══ Input records ══

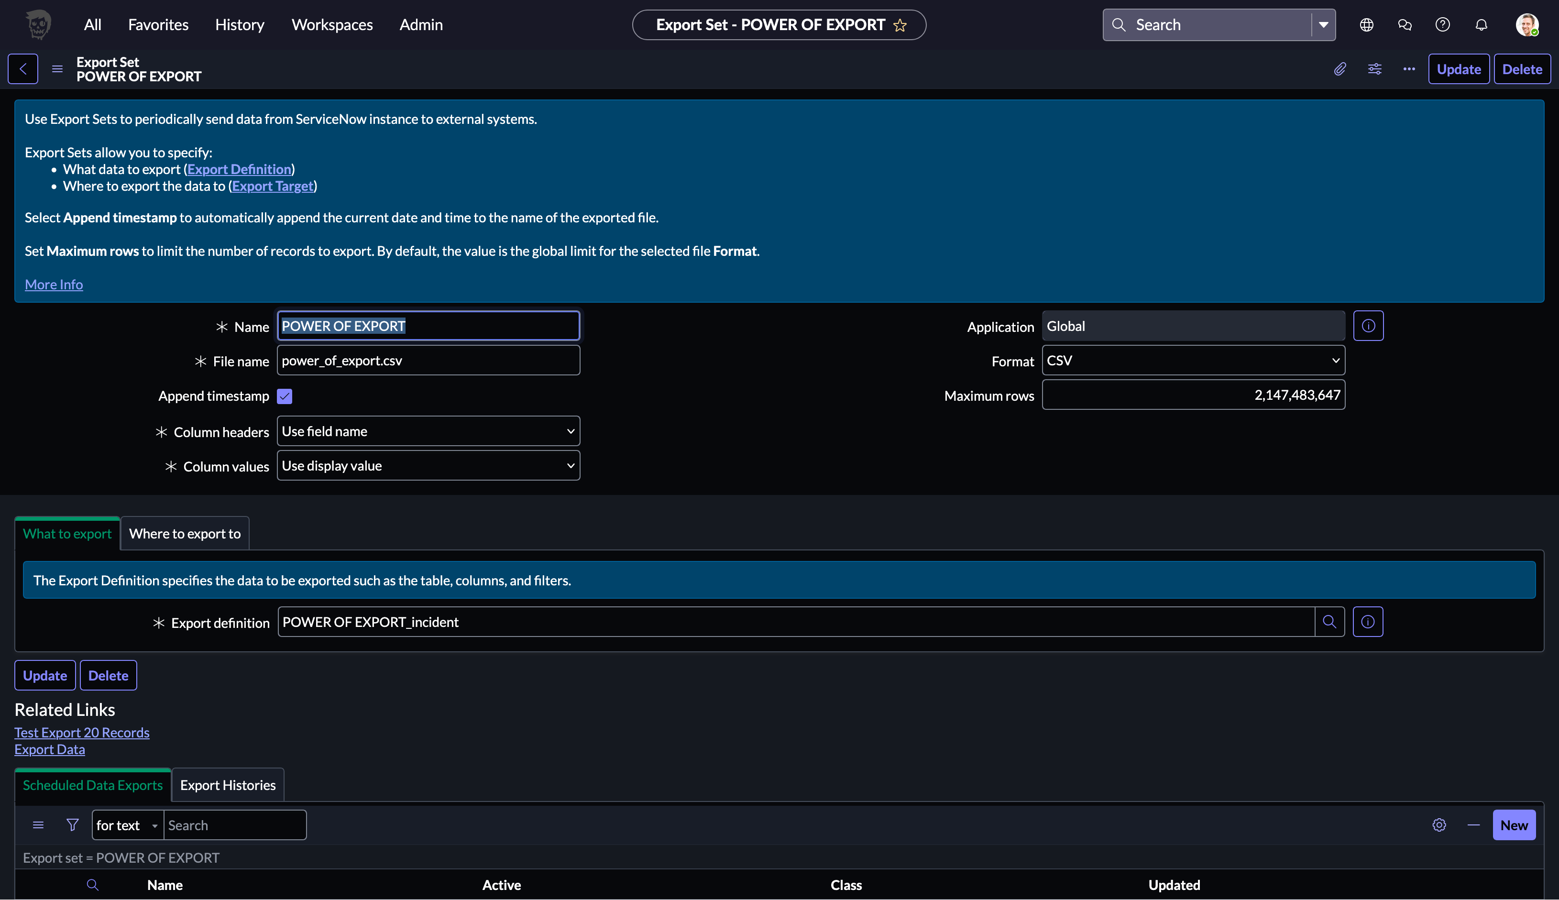Open the Workspaces menu
Image resolution: width=1559 pixels, height=900 pixels.
pyautogui.click(x=332, y=25)
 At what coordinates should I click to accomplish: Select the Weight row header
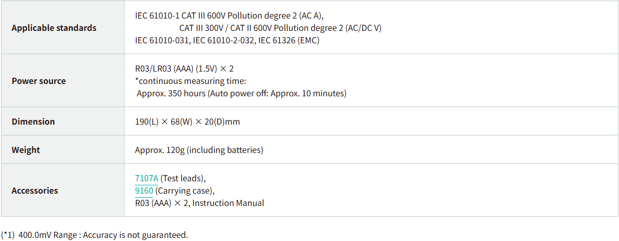click(26, 150)
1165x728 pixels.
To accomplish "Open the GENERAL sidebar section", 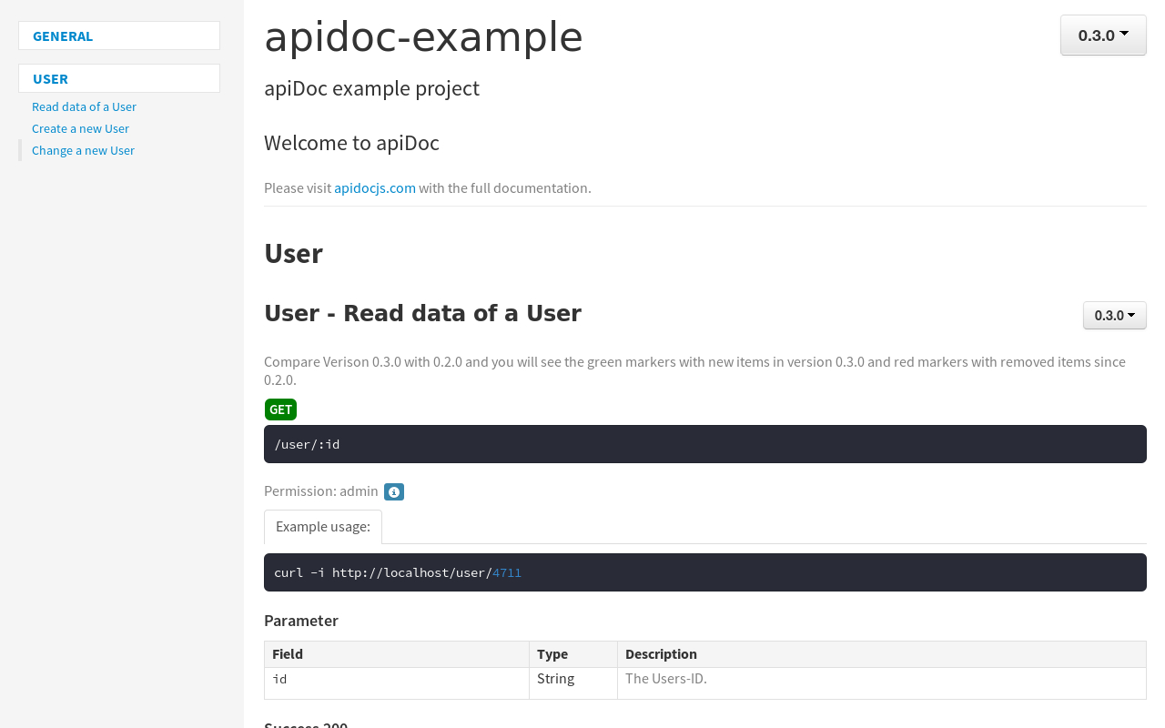I will point(63,36).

═══

Set exercise:
Write the items as a JSON list of strings, one string per line and no blank lines, starting at the first line and ending with the line containing "click(26, 150)". Leave the pictures out.

Right answer:
[
  "Open the Workspaces menu",
  "Image resolution: width=1559 pixels, height=900 pixels.",
  "pyautogui.click(x=332, y=25)",
  " At what coordinates should I click to accomplish: Select the Weight row header",
  "click(26, 150)"
]